Une partie de l’opposition politique malienne, dirigée par l’ancien premier ministre Soumana Sacko, est non seulement ouvertement réticente à la tenue de cette conférence d’entente, elle rejette l’accord d’Alger dans son ensemble. Elle le juge susceptible de favoriser la partition du pays. L’autre frange de l’opposition, plus importante et moins radicale, est sous la direction de Soumaila Cissé, chef de file officiel de l’opposition. Elle accueille l’esprit de l’accord mais regrette de ne pas avoir été associée à la définition des termes de référence de l’organisation de ladite conférence. Elle se trouve également sous-représentée dans la commission d’organisation.
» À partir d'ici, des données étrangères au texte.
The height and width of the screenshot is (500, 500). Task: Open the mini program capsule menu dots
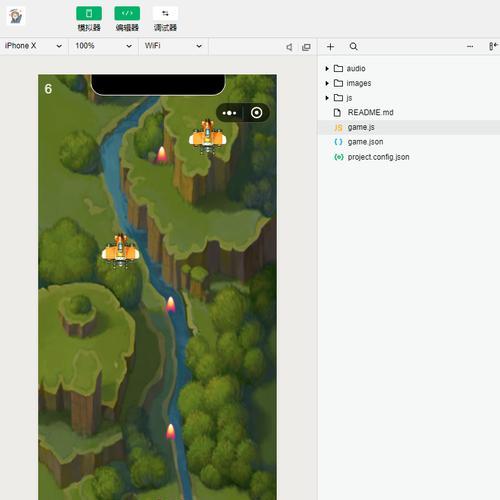coord(229,113)
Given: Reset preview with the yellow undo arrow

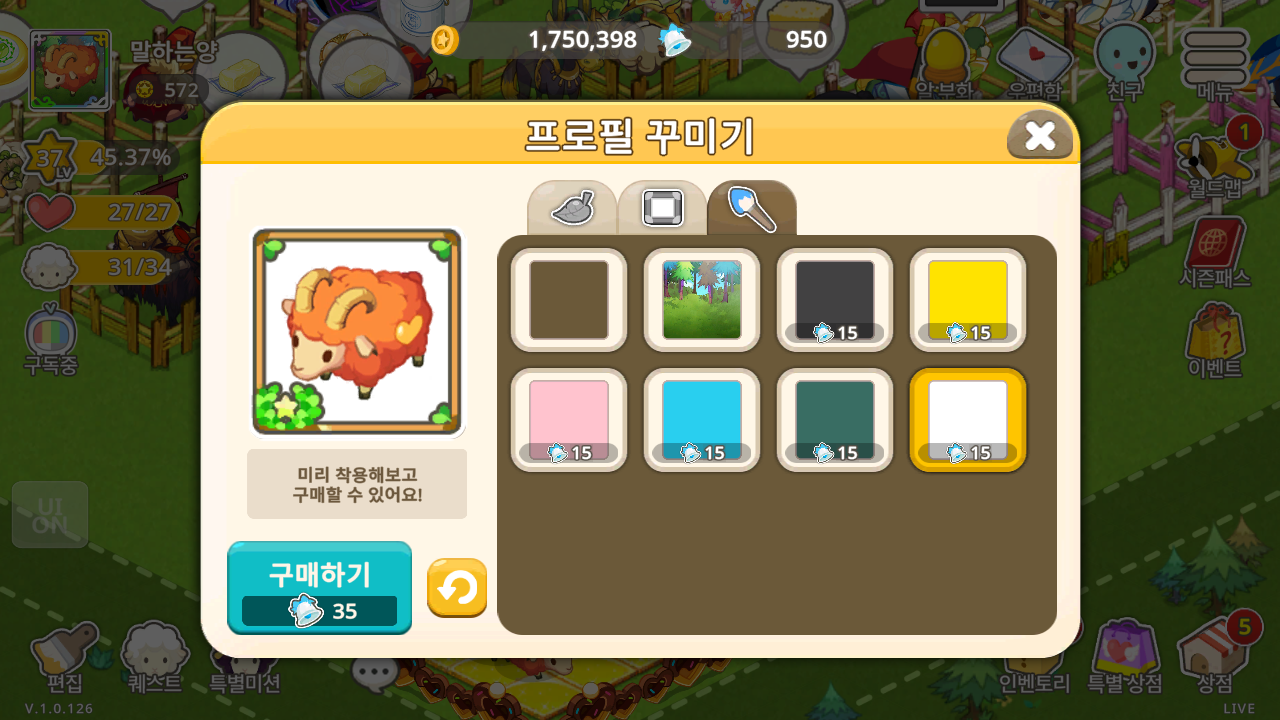Looking at the screenshot, I should 457,588.
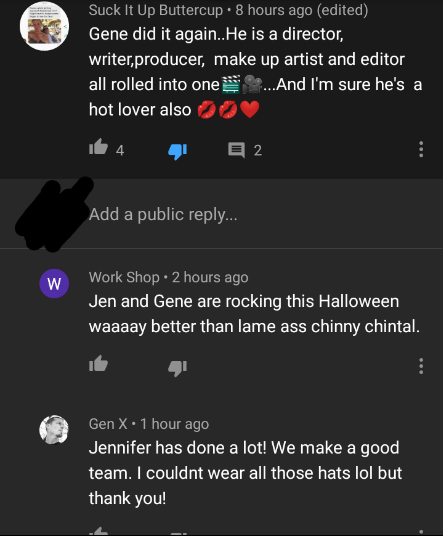
Task: Open the Work Shop purple W avatar
Action: tap(54, 284)
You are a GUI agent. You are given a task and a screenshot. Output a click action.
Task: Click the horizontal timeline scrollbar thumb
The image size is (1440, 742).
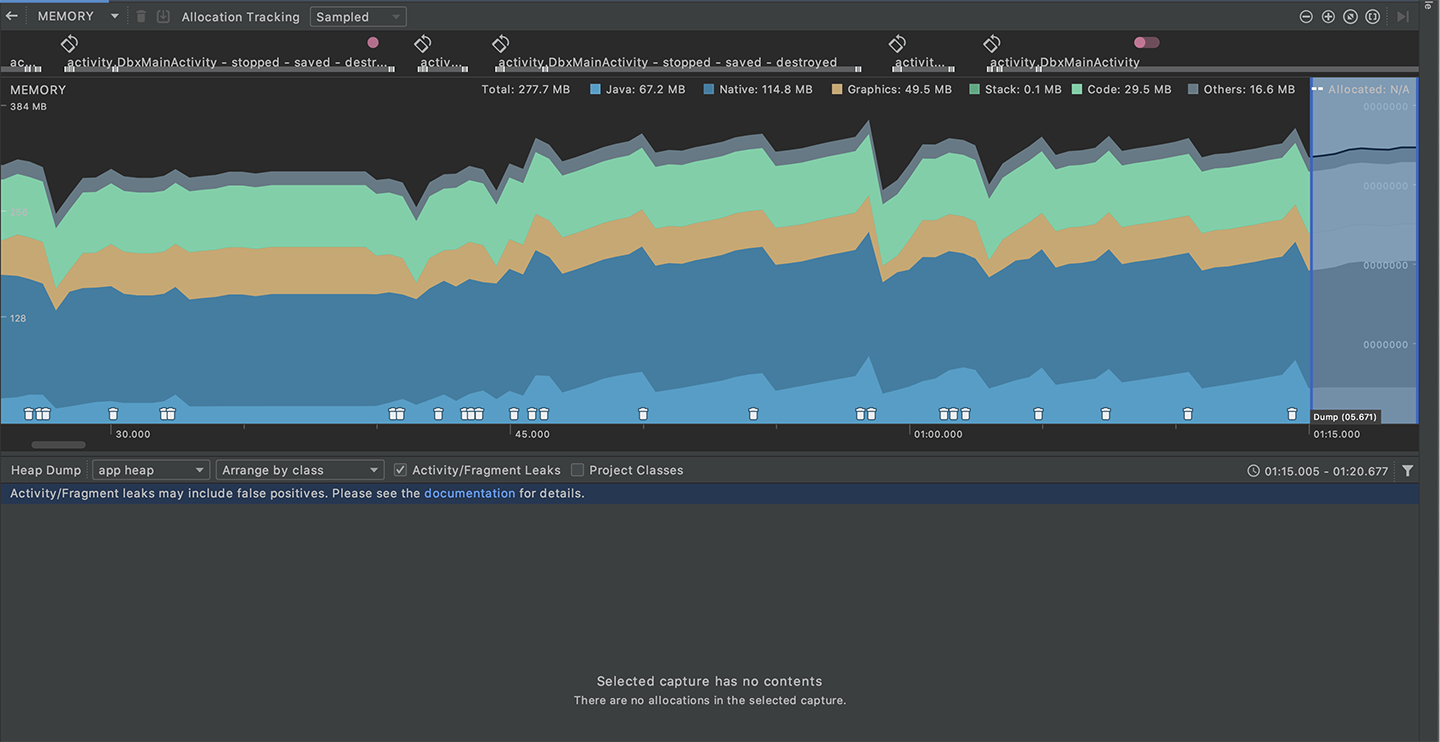pos(58,445)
Pour couronner le tout, cette conférence d’entente nationale censée réconcilier tous les Maliens est placée sous la responsabilité d’un homme politique de la majorité, en l’occurrence le médiateur de la République, Baba Hakib Haïdara, qui n’inspire aucune confiance aux acteurs de l’opposition. Quant aux parties signataires de l’accord d’Alger, la Coordination des mouvements de l’Azawad et la Plateforme, elles n’ont jamais poussé pour la tenue de cette conférence d’entente nationale, qu’elles jugent prématurée. Leur intérêt semble plutôt porté, jusqu’à présent, sur la bonne marche des dispositions organiques de l’accord de paix : la mise en place de patrouilles mixtes au sein du Mécanisme opérationnel de coordination (MOC) et l’installation des autorités intérimaires dans les régions du Nord.
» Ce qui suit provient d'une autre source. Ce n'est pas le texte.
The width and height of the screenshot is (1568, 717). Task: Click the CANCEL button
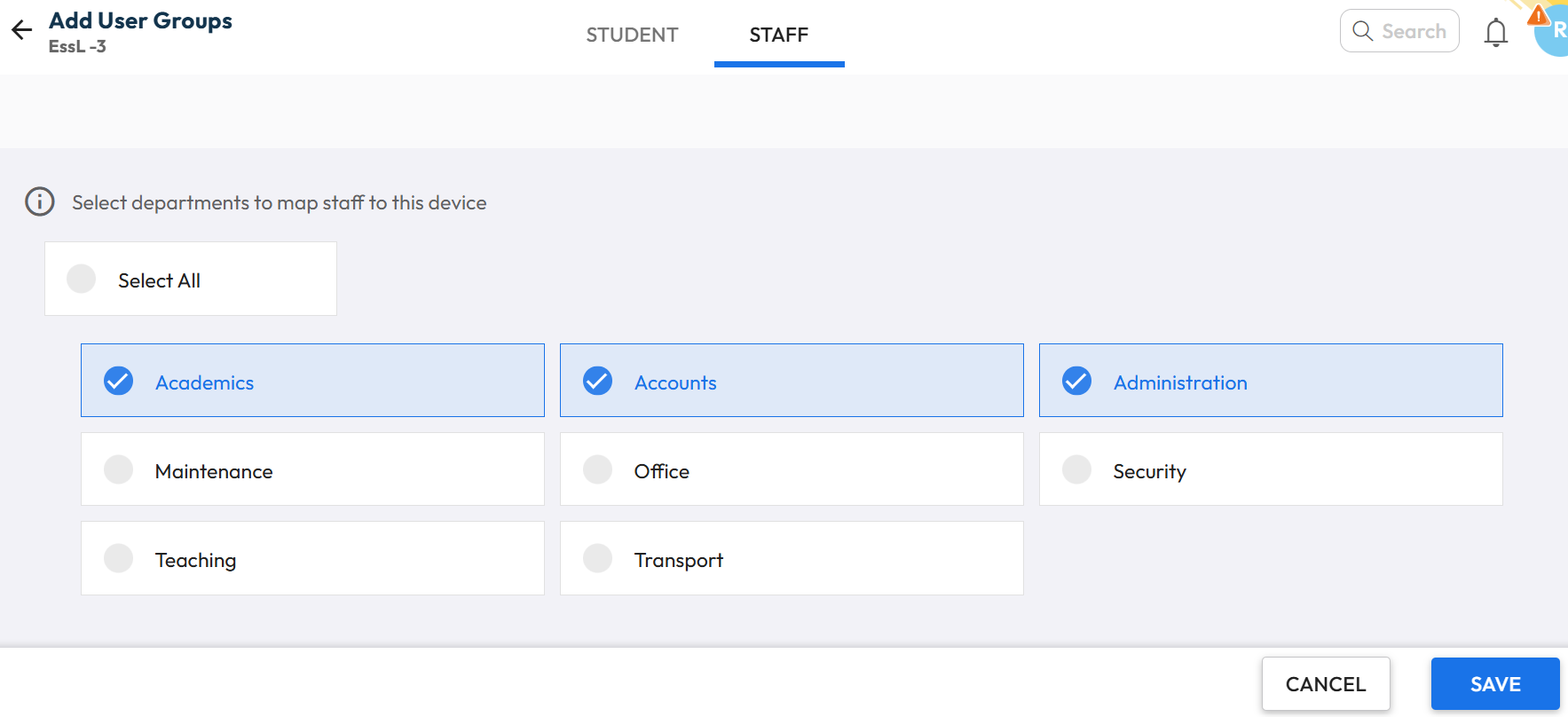pos(1325,684)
La société civile, d’une manière générale, pouvait croire que cette conférence allait être une panacée qui réconciliera tout le Mali. Elle semble maintenant refroidie par les dernières consultations régionales préliminaires. Des témoignages font état d’une précipitation ainsi que d’une sélection peu inclusive des participants. Le temps imparti aux gouverneurs en charge des invitations était très court, d’où des questions importantes parfois négligées et des consultations expéditives.

Débat superficiel

Cela présage d’une conférence nationale où le débat approfondi préconisé par l’accord sera plutôt superficiel, dans lequel certains acteurs surferont sur les vrais problèmes et tenteront de gagner du temps pour mieux marchander leurs doléances face au pouvoir. Cette posture ne manquera pas de mettre le gouvernement face à un dilemme : passer en force ou risquer l’immobilisme, tout en désolidarisant les acteurs principaux de la conférence.

Si la conférence d’entente nationale devait se tenir en mars, comme prévu, elle manquerait de poser les véritables jalons de la paix en réglant définitivement la brûlante question de l’existence d’un Azawad, un Etat presque indépendant qui s’étendrait sur plus de 1 000 km au-delà de Mopti. Elle pourrait également manquer de tirer avantage de l’élasticité de la thématique « causes profondes du conflit », en traitant notamment des questions de la gouvernance du Mali, depuis l’indépendance à nos jours. Soyons clairs : le manque d’adhésion des forces vives du pays au projet le rend caduque.

En théorie, la conférence d’entente nationale pourrait bien être la fondation du règlement définitif de ce conflit séparatiste, ainsi que le suggère l’accord d’Alger. Mais il faut pour cela que la conférence soit précédée par le retour de la confiance entre les différentes parties signataires et par un dialogue constructif au sein de la classe politique malienne. Une conférence d’une telle envergure mérite plus de préparation, d’engagement, de sensibilisation. Entre entente et mésentente, il n’y a que trois lettres que l’histoire devrait nous faire méditer. Trois lettres qui présagent de l’avenir du pays.

Kamissa Camara est une analyste politique affiliée au Centre d’études africaines de l’université de Harvard et au National Endowment for Democracy à Washington.

Mahamadou Konaté est professeur et analyste politique dans plusieurs écoles d’élites du Mali, notamment l’Ecole d’état-major nationale et l’Ecole de maintien de la paix Alioune Blondin Beye. Il est basé à Bamako.